EXCERPT PROVIDED:
While working with define.xml, usually we are focused on its creation for submission to regulatory agencies. The key advantage towards adopting this burdensome standard is that it is machine readable. Well, recently I tested the machine readability of define.xml and am sharing my experience here.
I needed to import existing define.xml into some sort of relational database or tabular structure which could somehow fit in csv, excel or SAS datasets. I started looking out for available methods that other people may have been using. I didn’t notice any paper making use of the machine-readable aspect of define.xml, and found only one paper discussing how to import define.xml. Pinnacle 21 community software provides the facility to import define.xml. I tested these approaches and was surprised to see that none of these options provide a robust approach to read define.xml. Ultimately, I had to come up with my own way which I will discuss at the end. But first let’s look in the limitations of the available options.

THE TASKS:
1. In the excerpt on importing define.xml, which software is said to provide a facility for importing define.xml?
2. Continue the excerpt on reading define.xml from where it stops.

DATA RECORDS:
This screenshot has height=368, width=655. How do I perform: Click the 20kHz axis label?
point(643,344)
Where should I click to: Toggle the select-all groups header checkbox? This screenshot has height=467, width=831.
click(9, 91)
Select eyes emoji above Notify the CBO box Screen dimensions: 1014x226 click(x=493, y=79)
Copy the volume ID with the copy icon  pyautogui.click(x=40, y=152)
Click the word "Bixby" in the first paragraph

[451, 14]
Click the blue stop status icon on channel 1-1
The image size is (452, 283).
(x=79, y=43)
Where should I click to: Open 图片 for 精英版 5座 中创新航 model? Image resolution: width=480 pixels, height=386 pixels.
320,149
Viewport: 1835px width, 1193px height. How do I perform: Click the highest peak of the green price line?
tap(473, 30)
--
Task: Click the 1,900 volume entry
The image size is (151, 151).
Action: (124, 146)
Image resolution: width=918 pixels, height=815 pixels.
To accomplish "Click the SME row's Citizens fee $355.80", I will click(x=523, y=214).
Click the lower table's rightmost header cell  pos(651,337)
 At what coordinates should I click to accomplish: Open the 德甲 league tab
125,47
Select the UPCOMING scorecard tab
---
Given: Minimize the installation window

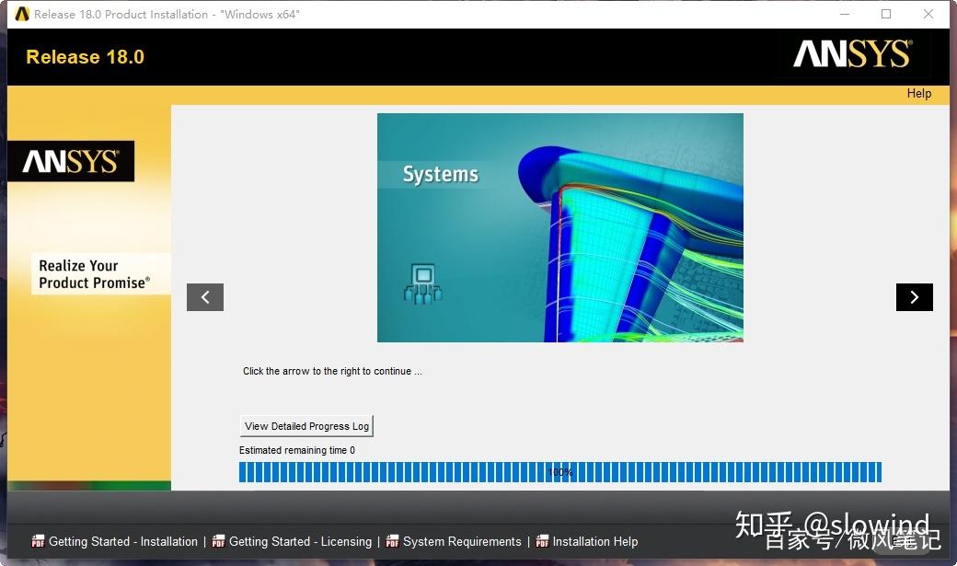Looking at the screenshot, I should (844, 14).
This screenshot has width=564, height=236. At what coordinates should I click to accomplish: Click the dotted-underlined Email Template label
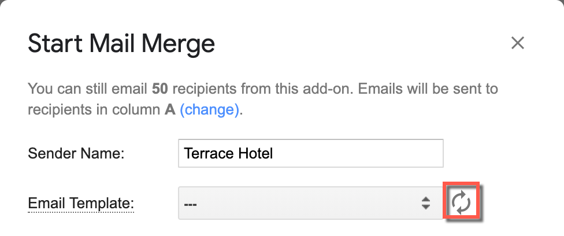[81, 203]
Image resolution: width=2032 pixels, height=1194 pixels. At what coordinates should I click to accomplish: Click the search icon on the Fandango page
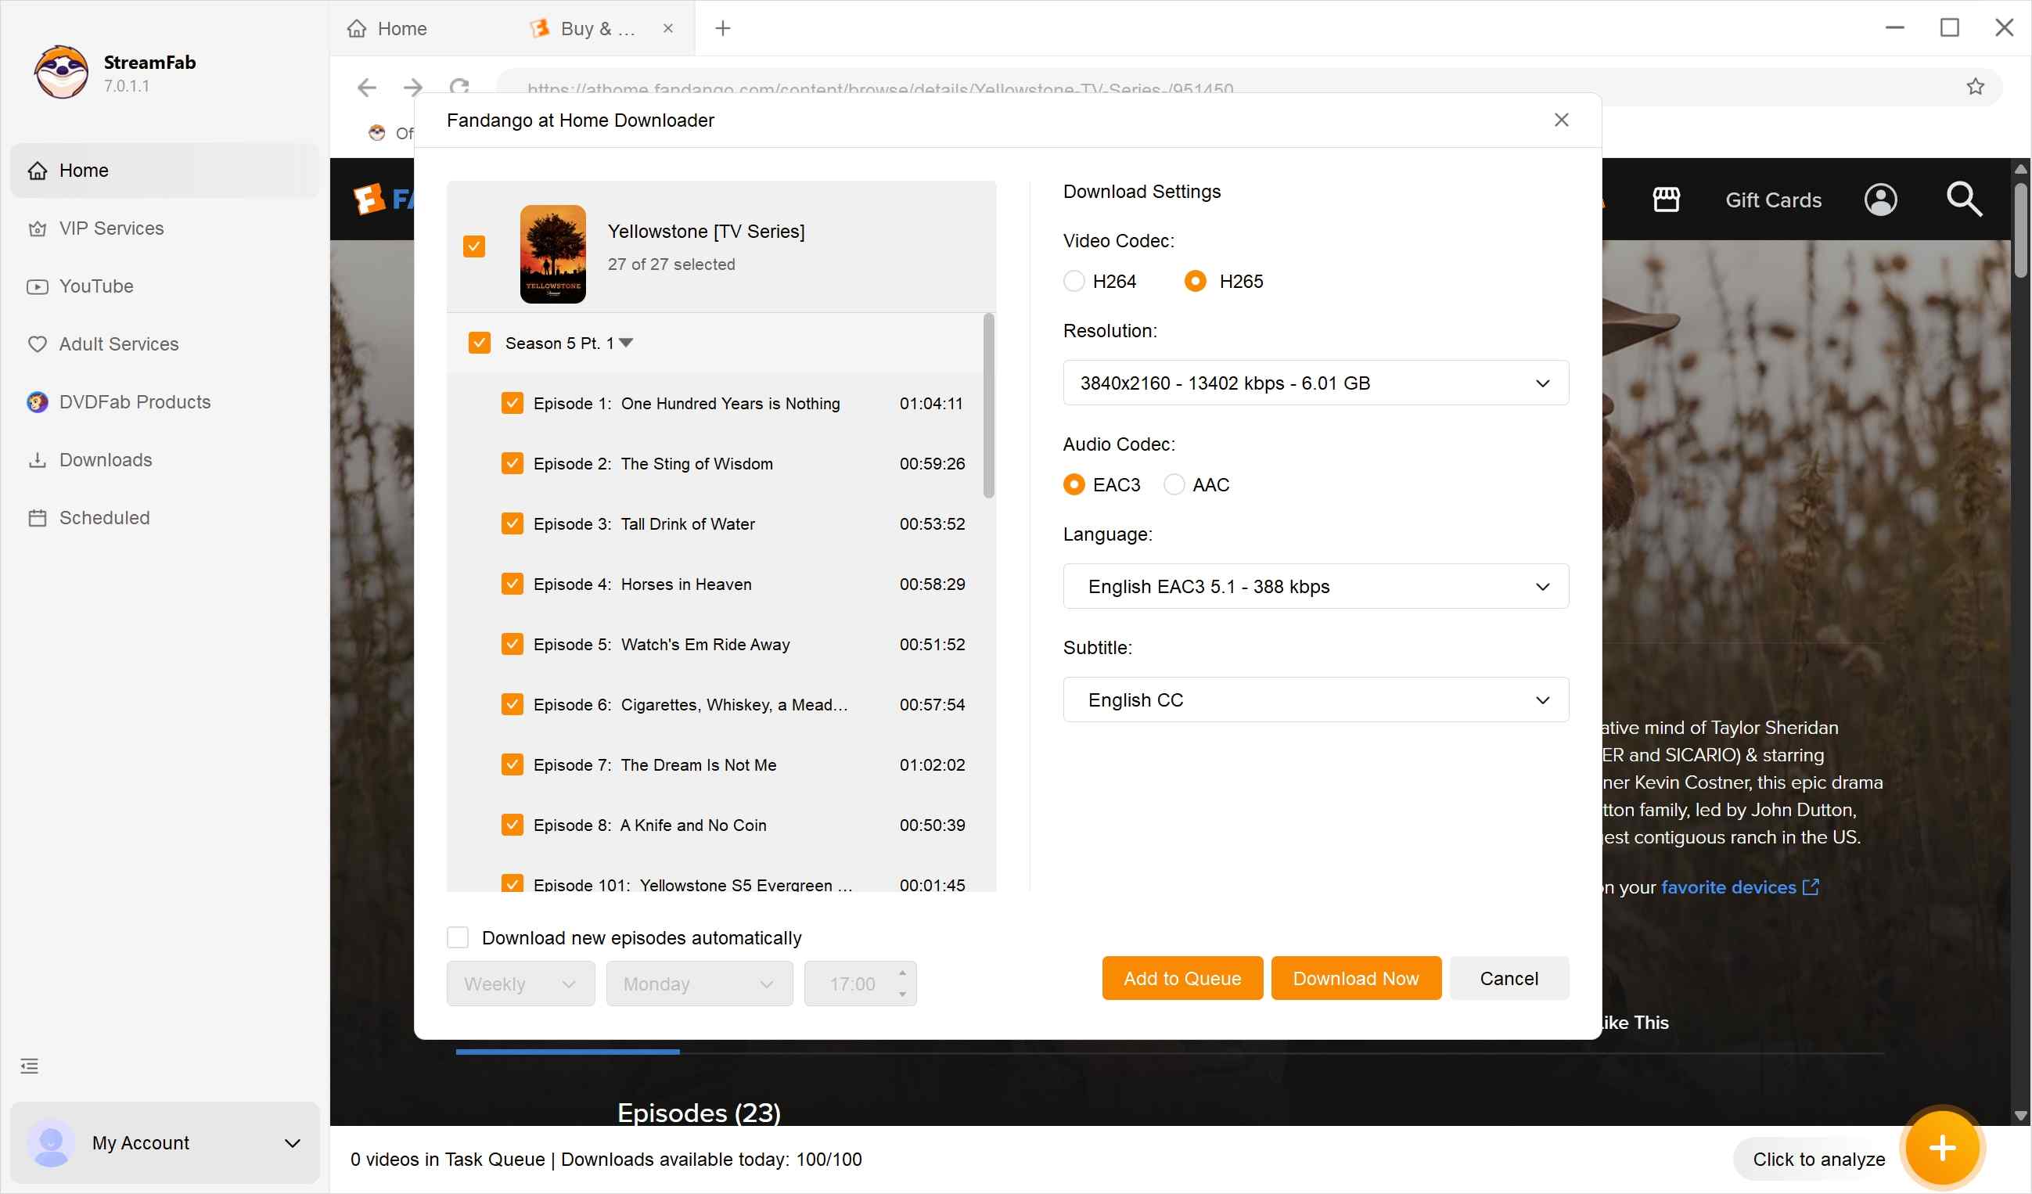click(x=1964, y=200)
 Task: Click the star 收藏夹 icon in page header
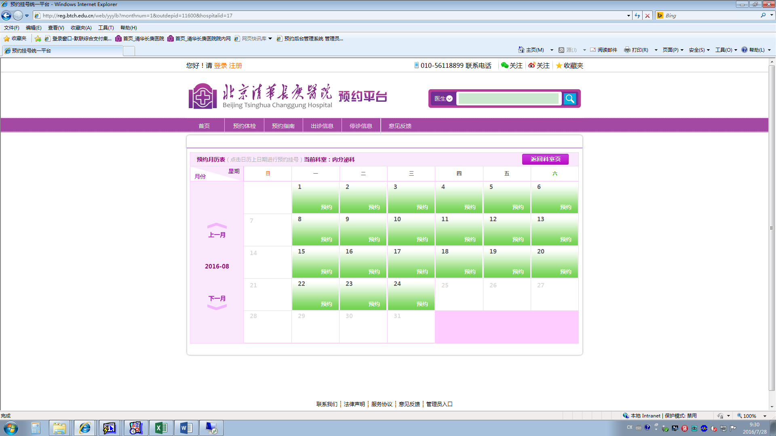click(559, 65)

ANSWERS TO EACH TASK:
1. Pinnacle 21 community software.

2.
SAS XML mapper
In the paper here, SAS XML mapper is introduced as an option to import the define.xml files into relational database like structure within SAS. First one needs to create a XMLMAP using either the define.xml file itself or it’s schema file. I wasn’t able to create the XMLMAP from the schema file. The issue was selection of root of the map, which I couldn’t get to work to get the proper map. Whereas define.xml can be easily used to generate the XMLMAP along with the SAS code to import the define.xml. The problem with this approach is that the datasets created by automatic XMLMAP aren’t same across different define.xml files. This is since the automatic mapper parses a define.xml file and create XMLMAP specific to that define.xml file. Another problem is that 40-50 datasets are created by automatic XMLMAP which are very hard to use. E.g. for one study this process extracted 49 metadata datasets, whereas for the other, it extracted 41 metadata datasets.
A robust approach will be create custom XMLMAP manually to extract define.xml. Such XMLMAP file can work across studies if created properly. Again this is time consuming task to create a custom XMLMAP file and it is not clear if entire define.xml can be successfully extracted via this approach.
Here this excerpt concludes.